Question

Suppose that on another planet the atmosphere consists of \(10 \% \mathrm{Kr}, 40 \% \mathrm{CH}_{4},\) and \(50 \% \mathrm{O}_{2} .\) What is the average molar mass at the surface? What is the average molar mass at an altitude at which all the \(\mathrm{O}_{2}\) is photodissociated?

Short answer

The average molar mass at the surface of the planet is \(30.796 g/mol\), and the average molar mass at the altitude where all the \(O_{2}\) is photodissociated is \(14.796 g/mol\).

Step-by-step solution

Calculate the surface average molar mass

To calculate the average molar mass at the surface, first find the molar mass of each gas Kr, CH₄, and O₂. Then, multiply these values by their respective volume percentages and sum the results to obtain the average molar mass.

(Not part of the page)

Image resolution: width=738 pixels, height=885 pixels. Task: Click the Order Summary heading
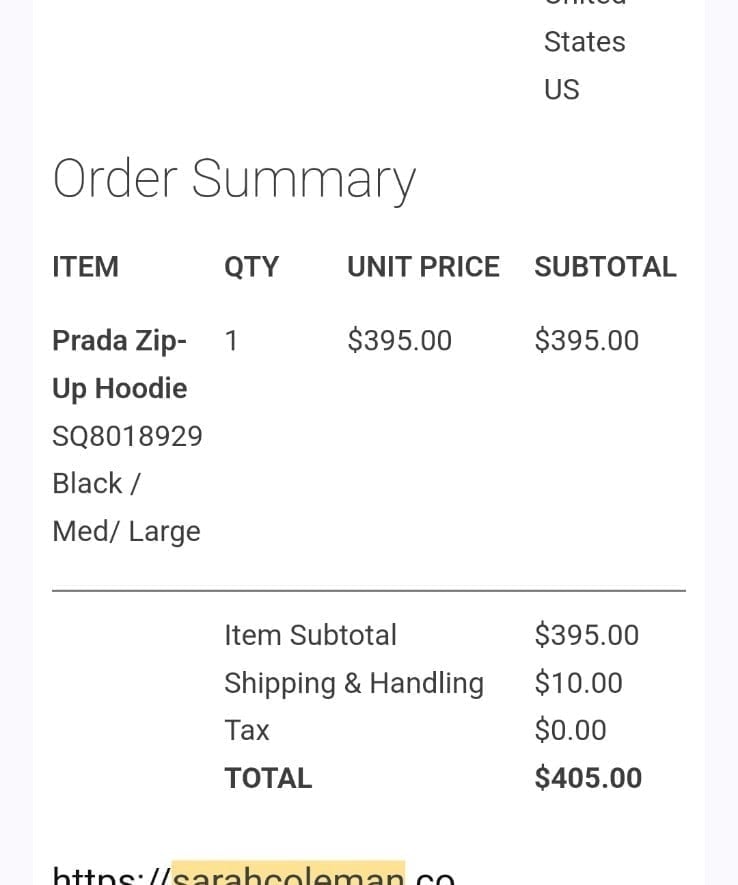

Molar mass of Kr = 83.8 g/mol Molar mass of CH₄ = 16.04 g/mol Molar mass of O₂ = 32.00 g/mol Surface average molar mass = (0.10)(83.8 g/mol) + (0.40)(16.04 g/mol) + (0.50)(32.00 g/mol) = 8.38 g/mol + 6.416 g/mol + 16.00 g/mol

Add the individual contributions to find the average molar mass at the surface

Sum the contributions from each gas at the surface to find the final average molar mass: Surface average molar mass = 8.38 g/mol + 6.416 g/mol + 16.00 g/mol = 30.796 g/mol

Calculate the average molar mass at the altitude where O₂ is photodissociated

Since all O₂ is photodissociated, we only need to consider the contributions from Kr and CH₄. Using the same method as above, calculate the average molar mass without O₂: No O₂ average molar mass = (0.1)(83.8 g/mol) + (0.4)(16.04 g/mol) = 8.38 g/mol + 6.416 g/mol

Add the individual contributions to find the average molar mass at the altitude without O₂

Sum the contributions from Kr and CH₄ to find the final average molar mass: No O₂ average molar mass = 8.38 g/mol + 6.416 g/mol = 14.796 g/mol The average molar mass at the surface of the planet is 30.796 g/mol, and the average molar mass at the altitude where all the O₂ is photodissociated is 14.796 g/mol.

Key concepts

Understanding Atmospheric Composition

The atmospheric composition of any planet refers to the different gases that make up its atmosphere. On Earth, for example, we have a mix of nitrogen, oxygen, carbon dioxide, and other gases. Understanding the composition is crucial, as it affects the planet's climate, weather, and even the potential for life.

On the hypothetical planet in our exercise, the atmosphere is made up of 10% krypton (Kr), 40% methane (CH₄), and 50% oxygen (O₂). The percentage indicates the proportion each gas contributes to the total volume of the atmosphere.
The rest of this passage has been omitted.